#### Dataset:
_____
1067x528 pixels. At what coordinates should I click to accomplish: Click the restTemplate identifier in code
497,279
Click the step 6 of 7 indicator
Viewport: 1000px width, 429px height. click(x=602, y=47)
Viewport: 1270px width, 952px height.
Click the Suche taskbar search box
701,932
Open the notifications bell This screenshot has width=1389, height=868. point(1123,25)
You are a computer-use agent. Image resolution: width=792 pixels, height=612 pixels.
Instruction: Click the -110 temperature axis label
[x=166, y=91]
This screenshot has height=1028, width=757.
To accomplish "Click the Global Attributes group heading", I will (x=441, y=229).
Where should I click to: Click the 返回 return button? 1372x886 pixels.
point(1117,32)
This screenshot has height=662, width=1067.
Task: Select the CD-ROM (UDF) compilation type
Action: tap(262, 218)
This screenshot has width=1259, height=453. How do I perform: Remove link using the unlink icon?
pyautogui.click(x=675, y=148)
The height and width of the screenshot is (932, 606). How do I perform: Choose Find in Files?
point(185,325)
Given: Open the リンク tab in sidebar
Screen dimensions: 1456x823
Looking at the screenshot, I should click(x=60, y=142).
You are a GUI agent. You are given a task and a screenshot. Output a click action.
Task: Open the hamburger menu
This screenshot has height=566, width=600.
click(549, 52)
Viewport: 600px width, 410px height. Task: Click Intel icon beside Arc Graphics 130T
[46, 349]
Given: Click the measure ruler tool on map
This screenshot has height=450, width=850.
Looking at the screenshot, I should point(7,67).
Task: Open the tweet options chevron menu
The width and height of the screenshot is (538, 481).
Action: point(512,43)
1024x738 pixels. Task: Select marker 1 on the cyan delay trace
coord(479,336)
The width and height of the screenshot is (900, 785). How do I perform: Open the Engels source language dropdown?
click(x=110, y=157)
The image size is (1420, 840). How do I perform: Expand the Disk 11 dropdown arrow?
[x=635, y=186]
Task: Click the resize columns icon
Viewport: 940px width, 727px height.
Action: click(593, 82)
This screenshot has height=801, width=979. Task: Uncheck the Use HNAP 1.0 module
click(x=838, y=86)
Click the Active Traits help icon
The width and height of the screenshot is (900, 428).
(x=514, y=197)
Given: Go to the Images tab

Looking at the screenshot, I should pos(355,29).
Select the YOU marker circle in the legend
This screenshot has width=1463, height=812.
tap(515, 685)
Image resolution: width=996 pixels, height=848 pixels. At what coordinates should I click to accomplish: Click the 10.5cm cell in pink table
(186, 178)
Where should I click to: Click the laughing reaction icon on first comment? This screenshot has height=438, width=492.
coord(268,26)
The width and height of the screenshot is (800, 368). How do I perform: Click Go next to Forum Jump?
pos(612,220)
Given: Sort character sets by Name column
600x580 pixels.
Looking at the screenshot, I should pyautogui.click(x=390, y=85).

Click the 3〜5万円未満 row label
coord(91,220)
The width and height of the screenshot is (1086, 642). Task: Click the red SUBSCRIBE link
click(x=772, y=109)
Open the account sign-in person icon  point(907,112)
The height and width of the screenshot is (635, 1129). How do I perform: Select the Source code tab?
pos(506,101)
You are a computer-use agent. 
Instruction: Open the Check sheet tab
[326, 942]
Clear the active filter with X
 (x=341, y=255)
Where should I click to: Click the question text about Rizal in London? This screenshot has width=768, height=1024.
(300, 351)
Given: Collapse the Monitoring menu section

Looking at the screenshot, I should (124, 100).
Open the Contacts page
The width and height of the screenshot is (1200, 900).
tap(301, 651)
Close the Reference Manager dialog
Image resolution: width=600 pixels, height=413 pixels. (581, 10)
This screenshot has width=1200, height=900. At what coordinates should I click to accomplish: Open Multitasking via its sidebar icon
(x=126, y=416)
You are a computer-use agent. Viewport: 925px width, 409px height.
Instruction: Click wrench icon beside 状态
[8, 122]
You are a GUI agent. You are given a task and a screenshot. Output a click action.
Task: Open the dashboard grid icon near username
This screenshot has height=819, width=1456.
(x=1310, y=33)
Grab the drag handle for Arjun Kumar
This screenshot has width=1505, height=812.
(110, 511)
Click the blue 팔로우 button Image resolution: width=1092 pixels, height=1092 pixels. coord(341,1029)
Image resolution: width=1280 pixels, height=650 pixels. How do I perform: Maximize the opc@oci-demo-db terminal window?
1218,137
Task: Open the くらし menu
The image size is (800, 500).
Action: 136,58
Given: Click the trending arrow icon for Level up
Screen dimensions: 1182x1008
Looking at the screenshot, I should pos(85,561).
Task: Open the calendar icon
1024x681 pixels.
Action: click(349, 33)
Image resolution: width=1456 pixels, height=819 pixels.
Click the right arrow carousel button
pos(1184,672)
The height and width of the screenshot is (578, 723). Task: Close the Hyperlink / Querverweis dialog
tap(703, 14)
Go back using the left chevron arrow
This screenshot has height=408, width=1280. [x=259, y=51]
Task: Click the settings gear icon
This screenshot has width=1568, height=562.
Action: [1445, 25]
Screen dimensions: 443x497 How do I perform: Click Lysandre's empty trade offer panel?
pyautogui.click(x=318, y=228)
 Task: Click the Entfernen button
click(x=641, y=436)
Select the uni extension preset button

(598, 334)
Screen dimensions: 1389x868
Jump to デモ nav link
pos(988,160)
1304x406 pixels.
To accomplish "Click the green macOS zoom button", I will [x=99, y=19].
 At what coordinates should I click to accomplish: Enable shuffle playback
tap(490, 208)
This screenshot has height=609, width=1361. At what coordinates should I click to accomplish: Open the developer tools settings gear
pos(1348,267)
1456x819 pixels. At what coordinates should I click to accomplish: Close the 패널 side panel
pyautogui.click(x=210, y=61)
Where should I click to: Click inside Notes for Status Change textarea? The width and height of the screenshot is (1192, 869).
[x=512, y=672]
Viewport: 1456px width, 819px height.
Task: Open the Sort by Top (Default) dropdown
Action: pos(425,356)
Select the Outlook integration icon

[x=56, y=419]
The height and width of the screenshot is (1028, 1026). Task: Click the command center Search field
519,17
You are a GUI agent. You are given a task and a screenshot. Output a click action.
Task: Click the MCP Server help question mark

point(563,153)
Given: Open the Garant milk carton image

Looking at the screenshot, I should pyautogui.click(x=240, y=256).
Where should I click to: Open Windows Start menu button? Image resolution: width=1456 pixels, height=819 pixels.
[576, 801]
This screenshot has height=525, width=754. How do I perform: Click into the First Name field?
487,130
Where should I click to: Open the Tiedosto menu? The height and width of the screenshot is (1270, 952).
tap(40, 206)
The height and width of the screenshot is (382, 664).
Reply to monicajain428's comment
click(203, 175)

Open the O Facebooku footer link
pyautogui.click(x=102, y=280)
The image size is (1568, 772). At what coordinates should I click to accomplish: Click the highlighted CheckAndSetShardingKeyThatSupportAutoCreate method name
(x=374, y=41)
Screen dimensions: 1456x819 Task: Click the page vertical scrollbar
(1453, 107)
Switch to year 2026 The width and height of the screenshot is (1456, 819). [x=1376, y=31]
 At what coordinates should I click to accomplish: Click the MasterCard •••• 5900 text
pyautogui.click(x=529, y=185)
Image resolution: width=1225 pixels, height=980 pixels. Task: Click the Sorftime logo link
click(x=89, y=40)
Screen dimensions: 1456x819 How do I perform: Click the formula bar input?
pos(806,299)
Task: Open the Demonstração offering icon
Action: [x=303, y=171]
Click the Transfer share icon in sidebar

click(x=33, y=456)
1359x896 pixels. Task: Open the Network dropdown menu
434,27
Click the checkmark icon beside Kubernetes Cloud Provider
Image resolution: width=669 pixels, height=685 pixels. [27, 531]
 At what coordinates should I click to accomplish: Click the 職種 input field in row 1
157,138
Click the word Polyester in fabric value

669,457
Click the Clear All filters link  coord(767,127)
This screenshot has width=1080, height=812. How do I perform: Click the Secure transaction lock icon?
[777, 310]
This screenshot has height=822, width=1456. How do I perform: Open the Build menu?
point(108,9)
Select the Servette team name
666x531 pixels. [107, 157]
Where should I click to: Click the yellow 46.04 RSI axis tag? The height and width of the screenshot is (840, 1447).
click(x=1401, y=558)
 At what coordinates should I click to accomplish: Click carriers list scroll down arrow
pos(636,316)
_____
#### Request:
Can you convert everything from the start of the listing down to the line containing "Viewport: 1000px width, 429px" into a JSON list of strings, one per line, leaving out blank lines?

#### Full answer:
[
  "1067x528 pixels. At what coordinates should I click to accomplish: Click the restTemplate identifier in code",
  "497,279",
  "Click the step 6 of 7 indicator",
  "Viewport: 1000px width, 429px height. click(x=602, y=47)"
]